* Extrait source *
« Si nous ne faisons pas baisser la demande, nous n’arriverons jamais à bout des cultures, de la production et du trafic. Les gouvernements ont la responsabilité de combattre le trafic de drogues et la toxicomanie, mais les membres de la société peuvent aussi apporter une contribution importante. Les familles, les écoles, les associations et les organisations religieuses peuvent aider à faire disparaître la drogue. Le monde des affaires peut contribuer à la création de modes de subsistance légitimes. Les médias peuvent sensibiliser l’opinion aux dangers de la drogue. »
M. Ban Ki-moon, Secrétaire général de l'ONU
26 juin 2011

Jeunes gens manifestant contre les drogues en face du batiment des Nations Unies, à New York.
Photo ONU/P Sudhakaran
Le trafic et l’abus de drogue constituent un obstacle majeur au développement. L’utilisation de drogue entraine de nombreux risques sanitaires et la prise en charge des toxicomanes est souvent insuffisante.

* Données fournies *
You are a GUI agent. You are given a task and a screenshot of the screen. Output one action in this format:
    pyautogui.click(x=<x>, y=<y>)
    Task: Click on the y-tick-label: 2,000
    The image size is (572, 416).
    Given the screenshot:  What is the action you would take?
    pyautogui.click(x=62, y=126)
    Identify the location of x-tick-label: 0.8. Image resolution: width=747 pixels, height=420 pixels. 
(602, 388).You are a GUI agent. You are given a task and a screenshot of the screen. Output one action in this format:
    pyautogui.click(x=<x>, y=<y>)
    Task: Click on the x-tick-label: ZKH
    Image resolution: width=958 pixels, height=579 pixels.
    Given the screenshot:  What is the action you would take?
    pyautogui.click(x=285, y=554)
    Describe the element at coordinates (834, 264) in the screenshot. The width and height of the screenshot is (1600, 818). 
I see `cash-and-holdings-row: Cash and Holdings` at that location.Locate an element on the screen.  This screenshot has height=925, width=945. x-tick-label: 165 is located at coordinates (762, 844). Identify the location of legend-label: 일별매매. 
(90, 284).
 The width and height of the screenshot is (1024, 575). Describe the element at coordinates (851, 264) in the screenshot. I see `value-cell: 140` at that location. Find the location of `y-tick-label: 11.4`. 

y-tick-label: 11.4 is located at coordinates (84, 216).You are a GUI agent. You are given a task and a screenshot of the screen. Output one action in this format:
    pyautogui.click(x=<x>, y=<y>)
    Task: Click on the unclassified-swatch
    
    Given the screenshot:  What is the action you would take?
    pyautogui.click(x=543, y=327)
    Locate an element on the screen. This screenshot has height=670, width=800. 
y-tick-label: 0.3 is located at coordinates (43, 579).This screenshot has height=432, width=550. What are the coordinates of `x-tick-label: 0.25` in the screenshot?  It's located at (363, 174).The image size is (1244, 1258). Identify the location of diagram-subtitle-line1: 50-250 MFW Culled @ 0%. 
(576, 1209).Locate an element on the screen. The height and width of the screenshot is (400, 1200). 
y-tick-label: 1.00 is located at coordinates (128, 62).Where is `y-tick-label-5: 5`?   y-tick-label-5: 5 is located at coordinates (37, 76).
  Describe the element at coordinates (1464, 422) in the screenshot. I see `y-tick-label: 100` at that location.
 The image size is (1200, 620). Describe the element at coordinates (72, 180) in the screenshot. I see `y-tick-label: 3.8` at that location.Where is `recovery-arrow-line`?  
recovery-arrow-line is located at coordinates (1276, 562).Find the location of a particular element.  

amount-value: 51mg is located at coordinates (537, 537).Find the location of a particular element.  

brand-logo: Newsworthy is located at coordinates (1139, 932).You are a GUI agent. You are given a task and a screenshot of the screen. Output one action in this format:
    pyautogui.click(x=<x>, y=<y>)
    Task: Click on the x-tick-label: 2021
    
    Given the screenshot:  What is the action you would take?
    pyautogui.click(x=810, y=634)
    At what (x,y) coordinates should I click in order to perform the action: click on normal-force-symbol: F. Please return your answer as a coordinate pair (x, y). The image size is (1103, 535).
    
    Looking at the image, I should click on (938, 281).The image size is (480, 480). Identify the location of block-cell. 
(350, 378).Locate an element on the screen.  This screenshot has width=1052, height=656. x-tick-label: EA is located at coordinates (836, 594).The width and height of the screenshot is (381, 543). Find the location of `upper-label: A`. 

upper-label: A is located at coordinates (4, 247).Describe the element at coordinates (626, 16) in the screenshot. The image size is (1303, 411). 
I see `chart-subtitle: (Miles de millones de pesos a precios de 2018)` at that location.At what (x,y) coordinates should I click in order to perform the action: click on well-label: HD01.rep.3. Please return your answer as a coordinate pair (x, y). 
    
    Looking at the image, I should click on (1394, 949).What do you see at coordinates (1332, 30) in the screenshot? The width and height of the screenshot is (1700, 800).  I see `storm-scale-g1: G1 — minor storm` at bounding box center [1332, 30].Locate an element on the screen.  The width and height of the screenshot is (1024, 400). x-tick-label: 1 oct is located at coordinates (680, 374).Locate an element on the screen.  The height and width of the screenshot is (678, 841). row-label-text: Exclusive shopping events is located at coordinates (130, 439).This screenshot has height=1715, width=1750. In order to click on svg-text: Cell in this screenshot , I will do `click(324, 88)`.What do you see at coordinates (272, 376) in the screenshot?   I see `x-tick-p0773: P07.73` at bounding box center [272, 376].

* Travail demandé *
a) D'après l'extrait source, quel rôle les médias peuvent-ils jouer ?
b) Réécrivez l'extrait source du passage qui commence aux mots « Jeunes gens manifestant » jusqu'à « est souvent insuffisante. » inclus. Remplacez « toxicomanes » par « usagers de drogue ».
Les enregistrements ne sont pas utiles pour ce travail.

* Résultats *
a) Ils peuvent sensibiliser l'opinion aux dangers de la drogue.

b)
Jeunes gens manifestant contre les drogues en face du batiment des Nations Unies, à New York.
Photo ONU/P Sudhakaran
Le trafic et l’abus de drogue constituent un obstacle majeur au développement. L’utilisation de drogue entraine de nombreux risques sanitaires et la prise en charge des usagers de drogue est souvent insuffisante.